TRECHO DE ORIGEM:

§

A simples passagem do tempo nos impõem um processo contínuo de morte. Parece que passou um tempo infinito desde que eu postei o primeiro capítulo do Outsider àbeira do abismo, no entanto não faz nem dez anos ainda. 
O que eu fui já está morto. A morte, decorrente do mero automatismo da matéria no tempo, não nos acomete apenas no fim da vida: ela é onipresente e nos acompanha em cada golfada de ar. Essas conclusões eu já conhecia de ler Schopenhauer, mas agora começo a entendê-las intuitivamente.

28/07/2017

Será que, segundo as doutrinas cristãs, Jesus cagava? E cagava fedido de vez em quando? Se é para Deus vir à Terra viver como humano, isso esteve incluído no pacote, não é?

04/07/2017

O pessoal que fala em “especismo” é tão otimista que eles parecem não notar que é muito mais provável que esse conceito seja usado para legitimar o canibalismo do que para convencer as pessoas a abdicarem do consumo de produtos frutos do sofrimento animal.

§

DADOS REGISTRADOS:
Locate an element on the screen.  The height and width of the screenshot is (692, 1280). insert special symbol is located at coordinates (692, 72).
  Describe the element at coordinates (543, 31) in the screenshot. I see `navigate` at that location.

§

PEDIDO ESCRITO 1:
Repita fielmente o trecho de origem, começando em "A simples passagem" e terminando em "a entendê-las intuitivamente.".
PEDIDO ESCRITO 2:
No trecho de origem, de que filósofo vinham as conclusões sobre a morte que quem escreve já conhecia?
Os dados não têm relação nenhuma com o trecho de origem.

SOLUÇÃO DO PROBLEMA 1:
A simples passagem do tempo nos impõem um processo contínuo de morte. Parece que passou um tempo infinito desde que eu postei o primeiro capítulo do Outsider àbeira do abismo, no entanto não faz nem dez anos ainda. 
O que eu fui já está morto. A morte, decorrente do mero automatismo da matéria no tempo, não nos acomete apenas no fim da vida: ela é onipresente e nos acompanha em cada golfada de ar. Essas conclusões eu já conhecia de ler Schopenhauer, mas agora começo a entendê-las intuitivamente.

SOLUÇÃO DO PROBLEMA 2:
De Schopenhauer.